The following delicious recipe is courtesy of Ellen Vidalakis Furgis and D. Eugene Valentine, and is excerpted from their book Greek Cooking at Its American Best.
Triangles, or Tyropitakia
One of the most common finger-foods in Greece, tyropitakia vary according to available cheeses and the mood of the cook (the mageiros or mageirissa). Feta, mizithra, or manouri cheeses are usually preferred, with grated kasseri, kefalotyri, or Parmesan supplementing either the amount or the taste. Soft ricotta, cottage cheese, and cream cheese help mitigate the saltiness and sharpness of the Greek cheeses.
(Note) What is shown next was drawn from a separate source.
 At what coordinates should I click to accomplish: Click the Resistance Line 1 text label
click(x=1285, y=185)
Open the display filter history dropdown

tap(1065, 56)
The pastry (called filo, Greek for "leaf") is available in Greek, Middle Eastern, and some Italian stores in 1-pound packages. If the filo is frozen, defrost it according to the directions on the box, which require that the pastry be left in the airtight plastic wrapping so it will not dry out. Filo dries quickly and crumbles after it is opened, so cover it with a smooth, damp kitchen towel (not the Turkish type) to keep it at a workable consistency. Should you tear one of the sheets while you're working with it, use it between whole sheets. Do not try to patch it together with water; it will become pastry and sticky. Finally, the secret to the successful use of filo is butter. Do not let your parsimony or calorie consciousness intrude here! If you skimp on the amount you use, or skip spreading it on some of the sheets, your pastry will emerge sodden instead of flaky and crisp. (Yields about 90 triangles)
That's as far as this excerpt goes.